The cytoplasm is a crowded place occupied by a high concentration of proteins. It is not clear how freely polysomes can diffuse, and most mRNAs are probably translated in random locations that are determined by their point of entry into the cytoplasm and the distance that they may have moved away from it. Some mRNAs are translated only at specific sites, though—their translation is repressed until they reach their destinations. The regulated localization has been described for more than 100 specific mRNAs, a number that certainly represents a small fraction of the total. mRNA localization serves a number of important functions in eukaryotic organisms of all types. Three key functions are illustrated in FIGURE 20.15 and described below:

  1. Localization of specific mRNAs in the oocytes of many animals serves to set up future patterns in the embryo (such as axis polarity) and to assign developmental fates to cells residing in different regions. These localized maternal mRNAs encode transcription factors or other proteins that regulate gene expression. In Drosophila oocytes, bicoid and nanos mRNAs are localized to the anterior and posterior poles, respectively, and their translation following fertilization results in gradients of their protein products. The gradients are used by cells in early development for the specification of their anterior–posterior position in the embryo. Bicoid encodes a transcription factor, and nanos encodes a translational repressor. Some localized mRNAs encode determinants of cell fate. For example, oskar mRNA localizes in the posterior of the oocyte and initiates the process leading to development of primordial germ cells in the embryo. It is estimated that during Drosophila development 70% of mRNAs are expressed in specific spatial domains.

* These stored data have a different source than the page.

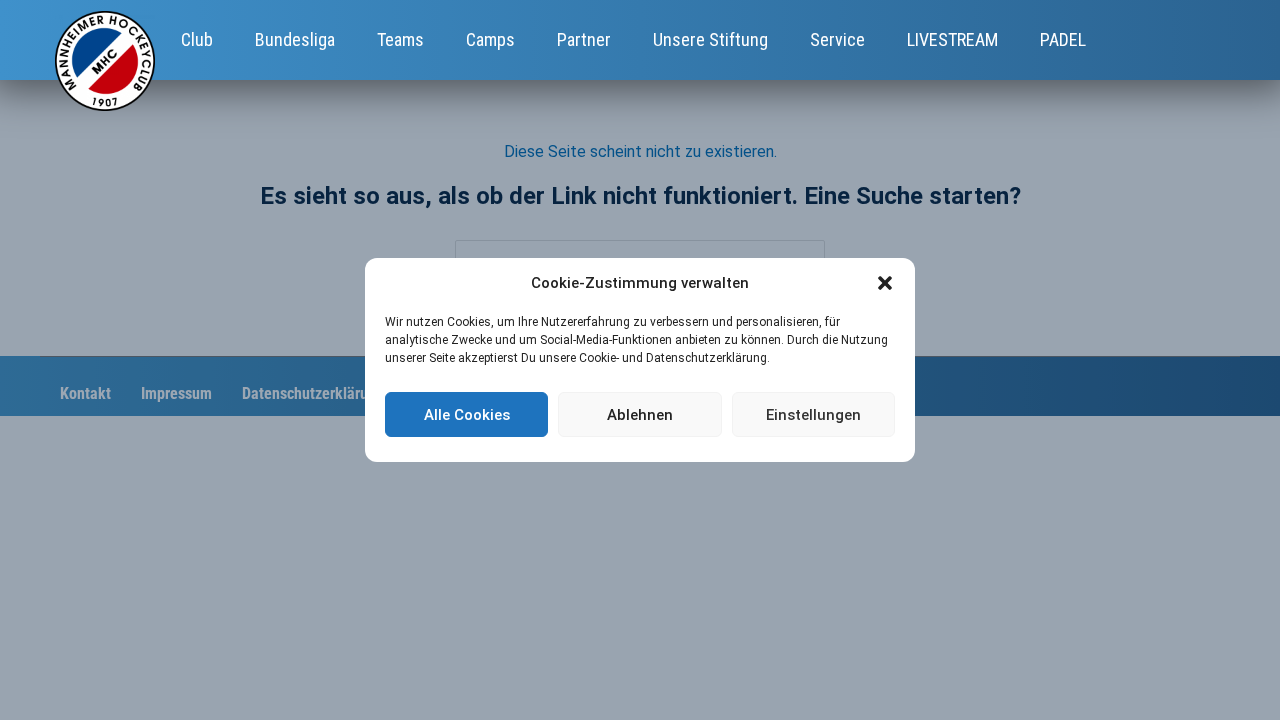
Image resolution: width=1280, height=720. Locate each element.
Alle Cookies (467, 415)
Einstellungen (813, 415)
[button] (885, 283)
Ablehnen (640, 415)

  2. mRNA localization also plays a role in asymmetric cell divisions; that is, mitotic divisions that result in daughter cells that differ from one another. One way this is accomplished is by asymmetric segregation of cell-fate determinants, which may be proteins and/or the mRNAs that encode them. In Drosophila embryos, prospero mRNA and its product (a transcription factor) are localized to a region of the peripheral cortex of the embryo. Later in development, oriented cell division of neuroblasts ensures that only the outermost daughter cell receives prospero, committing it to a ganglion mother-cell fate. Asymmetric cell division is also used by budding yeast to generate a daughter cell of a different mating type than the mother cell, an event described later in this section.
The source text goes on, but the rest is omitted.